• _Exercise details_
Every entry must be repeated exactly in the answer.

Pixel coordinate grounding data
↓

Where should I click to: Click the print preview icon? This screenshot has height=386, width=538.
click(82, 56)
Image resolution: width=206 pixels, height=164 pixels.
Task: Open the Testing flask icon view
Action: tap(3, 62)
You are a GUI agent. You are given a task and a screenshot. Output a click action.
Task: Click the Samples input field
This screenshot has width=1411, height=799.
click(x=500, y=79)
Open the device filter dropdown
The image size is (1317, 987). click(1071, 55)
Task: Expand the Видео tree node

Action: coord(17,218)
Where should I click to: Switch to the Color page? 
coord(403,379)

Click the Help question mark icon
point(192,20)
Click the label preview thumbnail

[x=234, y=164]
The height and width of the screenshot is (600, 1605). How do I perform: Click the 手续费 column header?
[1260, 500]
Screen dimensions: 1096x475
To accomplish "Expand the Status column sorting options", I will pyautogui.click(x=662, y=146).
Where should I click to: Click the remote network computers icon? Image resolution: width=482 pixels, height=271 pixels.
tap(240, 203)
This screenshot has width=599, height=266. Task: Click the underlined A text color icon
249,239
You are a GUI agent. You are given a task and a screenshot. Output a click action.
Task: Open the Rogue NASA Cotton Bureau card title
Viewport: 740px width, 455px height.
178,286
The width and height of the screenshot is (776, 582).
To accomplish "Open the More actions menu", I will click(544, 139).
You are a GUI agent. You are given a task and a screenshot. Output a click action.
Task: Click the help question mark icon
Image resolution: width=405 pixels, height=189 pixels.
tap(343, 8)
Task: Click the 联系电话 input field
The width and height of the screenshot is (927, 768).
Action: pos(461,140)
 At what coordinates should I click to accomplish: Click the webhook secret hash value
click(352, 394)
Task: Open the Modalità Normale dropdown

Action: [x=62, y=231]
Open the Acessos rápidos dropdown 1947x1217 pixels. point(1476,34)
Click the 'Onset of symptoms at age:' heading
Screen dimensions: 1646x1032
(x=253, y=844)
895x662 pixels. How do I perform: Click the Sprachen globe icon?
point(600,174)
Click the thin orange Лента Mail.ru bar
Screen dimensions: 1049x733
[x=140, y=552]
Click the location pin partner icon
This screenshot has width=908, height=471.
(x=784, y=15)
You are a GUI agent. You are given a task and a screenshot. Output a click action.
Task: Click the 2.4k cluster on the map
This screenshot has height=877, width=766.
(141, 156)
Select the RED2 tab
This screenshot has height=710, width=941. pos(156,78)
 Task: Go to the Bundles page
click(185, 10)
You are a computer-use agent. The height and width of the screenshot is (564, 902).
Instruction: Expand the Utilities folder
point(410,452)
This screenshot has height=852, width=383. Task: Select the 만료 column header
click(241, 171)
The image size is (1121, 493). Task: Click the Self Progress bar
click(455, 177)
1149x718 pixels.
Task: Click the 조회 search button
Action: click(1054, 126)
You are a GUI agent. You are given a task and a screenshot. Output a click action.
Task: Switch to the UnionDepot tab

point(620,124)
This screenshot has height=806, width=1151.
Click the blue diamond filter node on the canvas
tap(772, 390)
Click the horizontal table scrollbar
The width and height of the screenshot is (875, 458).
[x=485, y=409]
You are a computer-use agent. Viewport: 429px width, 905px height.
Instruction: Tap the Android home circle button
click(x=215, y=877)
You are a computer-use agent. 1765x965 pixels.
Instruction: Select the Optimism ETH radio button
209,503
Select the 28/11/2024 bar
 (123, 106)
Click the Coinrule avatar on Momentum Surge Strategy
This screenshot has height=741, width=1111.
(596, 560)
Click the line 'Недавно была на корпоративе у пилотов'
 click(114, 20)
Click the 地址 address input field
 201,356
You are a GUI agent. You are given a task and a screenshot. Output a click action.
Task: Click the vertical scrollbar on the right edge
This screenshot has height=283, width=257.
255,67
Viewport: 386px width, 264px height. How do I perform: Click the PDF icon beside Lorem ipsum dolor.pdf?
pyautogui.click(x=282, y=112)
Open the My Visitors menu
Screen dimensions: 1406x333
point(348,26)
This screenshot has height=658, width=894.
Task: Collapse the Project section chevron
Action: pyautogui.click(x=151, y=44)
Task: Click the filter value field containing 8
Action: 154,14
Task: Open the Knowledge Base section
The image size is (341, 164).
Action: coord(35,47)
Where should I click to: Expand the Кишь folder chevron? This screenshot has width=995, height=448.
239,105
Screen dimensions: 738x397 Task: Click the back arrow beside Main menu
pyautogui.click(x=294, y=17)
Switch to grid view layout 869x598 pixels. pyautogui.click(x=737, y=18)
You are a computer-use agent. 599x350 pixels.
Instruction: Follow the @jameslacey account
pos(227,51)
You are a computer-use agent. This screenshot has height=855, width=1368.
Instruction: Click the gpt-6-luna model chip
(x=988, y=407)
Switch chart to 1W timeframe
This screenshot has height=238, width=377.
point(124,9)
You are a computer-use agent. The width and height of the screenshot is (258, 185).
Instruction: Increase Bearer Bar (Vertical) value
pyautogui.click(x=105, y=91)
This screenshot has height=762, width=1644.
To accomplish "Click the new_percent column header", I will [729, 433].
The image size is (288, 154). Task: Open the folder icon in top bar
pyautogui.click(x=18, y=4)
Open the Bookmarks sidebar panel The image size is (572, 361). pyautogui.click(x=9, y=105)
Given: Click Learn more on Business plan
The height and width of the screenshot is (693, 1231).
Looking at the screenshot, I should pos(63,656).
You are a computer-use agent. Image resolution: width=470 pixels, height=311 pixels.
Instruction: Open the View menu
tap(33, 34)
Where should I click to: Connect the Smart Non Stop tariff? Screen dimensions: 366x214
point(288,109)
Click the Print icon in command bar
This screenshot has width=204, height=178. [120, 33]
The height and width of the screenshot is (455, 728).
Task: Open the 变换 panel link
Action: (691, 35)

↑

• _Task result_
Where should I click to: Click the print preview icon? This screenshot has height=386, width=538.
click(82, 56)
Image resolution: width=206 pixels, height=164 pixels.
Task: Open the Testing flask icon view
Action: tap(3, 62)
You are a GUI agent. You are given a task and a screenshot. Output a click action.
Task: Click the Samples input field
This screenshot has width=1411, height=799.
click(x=500, y=79)
Open the device filter dropdown
The image size is (1317, 987). click(1071, 55)
Task: Expand the Видео tree node

Action: coord(17,218)
Where should I click to: Switch to the Color page? 
coord(403,379)

Click the Help question mark icon
point(192,20)
Click the label preview thumbnail

[x=234, y=164]
The height and width of the screenshot is (600, 1605). How do I perform: Click the 手续费 column header?
[1260, 500]
Screen dimensions: 1096x475
To accomplish "Expand the Status column sorting options", I will pyautogui.click(x=662, y=146).
Where should I click to: Click the remote network computers icon? Image resolution: width=482 pixels, height=271 pixels.
tap(240, 203)
This screenshot has width=599, height=266. Task: Click the underlined A text color icon
249,239
You are a GUI agent. You are given a task and a screenshot. Output a click action.
Task: Open the Rogue NASA Cotton Bureau card title
Viewport: 740px width, 455px height.
178,286
The width and height of the screenshot is (776, 582).
To accomplish "Open the More actions menu", I will click(544, 139).
You are a GUI agent. You are given a task and a screenshot. Output a click action.
Task: Click the help question mark icon
Image resolution: width=405 pixels, height=189 pixels.
tap(343, 8)
Task: Click the 联系电话 input field
The width and height of the screenshot is (927, 768).
Action: pos(461,140)
 At what coordinates should I click to accomplish: Click the webhook secret hash value
click(352, 394)
Task: Open the Modalità Normale dropdown

Action: [x=62, y=231]
Open the Acessos rápidos dropdown 1947x1217 pixels. point(1476,34)
Click the 'Onset of symptoms at age:' heading
Screen dimensions: 1646x1032
(x=253, y=844)
895x662 pixels. How do I perform: Click the Sprachen globe icon?
point(600,174)
Click the thin orange Лента Mail.ru bar
Screen dimensions: 1049x733
[x=140, y=552]
Click the location pin partner icon
This screenshot has width=908, height=471.
(x=784, y=15)
You are a GUI agent. You are given a task and a screenshot. Output a click action.
Task: Click the 2.4k cluster on the map
This screenshot has height=877, width=766.
(141, 156)
Select the RED2 tab
This screenshot has height=710, width=941. pos(156,78)
 Task: Go to the Bundles page
click(185, 10)
You are a computer-use agent. The height and width of the screenshot is (564, 902).
Instruction: Expand the Utilities folder
point(410,452)
This screenshot has height=852, width=383. Task: Select the 만료 column header
click(241, 171)
The image size is (1121, 493). Task: Click the Self Progress bar
click(455, 177)
1149x718 pixels.
Task: Click the 조회 search button
Action: click(1054, 126)
You are a GUI agent. You are given a task and a screenshot. Output a click action.
Task: Switch to the UnionDepot tab

point(620,124)
This screenshot has height=806, width=1151.
Click the blue diamond filter node on the canvas
tap(772, 390)
Click the horizontal table scrollbar
The width and height of the screenshot is (875, 458).
[x=485, y=409]
You are a computer-use agent. Viewport: 429px width, 905px height.
Instruction: Tap the Android home circle button
click(x=215, y=877)
You are a computer-use agent. 1765x965 pixels.
Instruction: Select the Optimism ETH radio button
209,503
Select the 28/11/2024 bar
 (123, 106)
Click the Coinrule avatar on Momentum Surge Strategy
This screenshot has height=741, width=1111.
(596, 560)
Click the line 'Недавно была на корпоративе у пилотов'
 click(114, 20)
Click the 地址 address input field
 201,356
You are a GUI agent. You are given a task and a screenshot. Output a click action.
Task: Click the vertical scrollbar on the right edge
This screenshot has height=283, width=257.
255,67
Viewport: 386px width, 264px height. How do I perform: Click the PDF icon beside Lorem ipsum dolor.pdf?
pyautogui.click(x=282, y=112)
Open the My Visitors menu
Screen dimensions: 1406x333
point(348,26)
This screenshot has height=658, width=894.
Task: Collapse the Project section chevron
Action: pyautogui.click(x=151, y=44)
Task: Click the filter value field containing 8
Action: 154,14
Task: Open the Knowledge Base section
The image size is (341, 164).
Action: coord(35,47)
Where should I click to: Expand the Кишь folder chevron? This screenshot has width=995, height=448.
239,105
Screen dimensions: 738x397 Task: Click the back arrow beside Main menu
pyautogui.click(x=294, y=17)
Switch to grid view layout 869x598 pixels. pyautogui.click(x=737, y=18)
You are a computer-use agent. 599x350 pixels.
Instruction: Follow the @jameslacey account
pos(227,51)
You are a computer-use agent. This screenshot has height=855, width=1368.
Instruction: Click the gpt-6-luna model chip
(x=988, y=407)
Switch chart to 1W timeframe
This screenshot has height=238, width=377.
point(124,9)
You are a computer-use agent. The width and height of the screenshot is (258, 185).
Instruction: Increase Bearer Bar (Vertical) value
pyautogui.click(x=105, y=91)
This screenshot has height=762, width=1644.
To accomplish "Click the new_percent column header", I will [729, 433].
The image size is (288, 154). Task: Open the folder icon in top bar
pyautogui.click(x=18, y=4)
Open the Bookmarks sidebar panel The image size is (572, 361). pyautogui.click(x=9, y=105)
Given: Click Learn more on Business plan
The height and width of the screenshot is (693, 1231).
Looking at the screenshot, I should pos(63,656).
You are a computer-use agent. Image resolution: width=470 pixels, height=311 pixels.
Instruction: Open the View menu
tap(33, 34)
Where should I click to: Connect the Smart Non Stop tariff? Screen dimensions: 366x214
point(288,109)
Click the Print icon in command bar
This screenshot has width=204, height=178. [120, 33]
The height and width of the screenshot is (455, 728).
Task: Open the 变换 panel link
Action: (691, 35)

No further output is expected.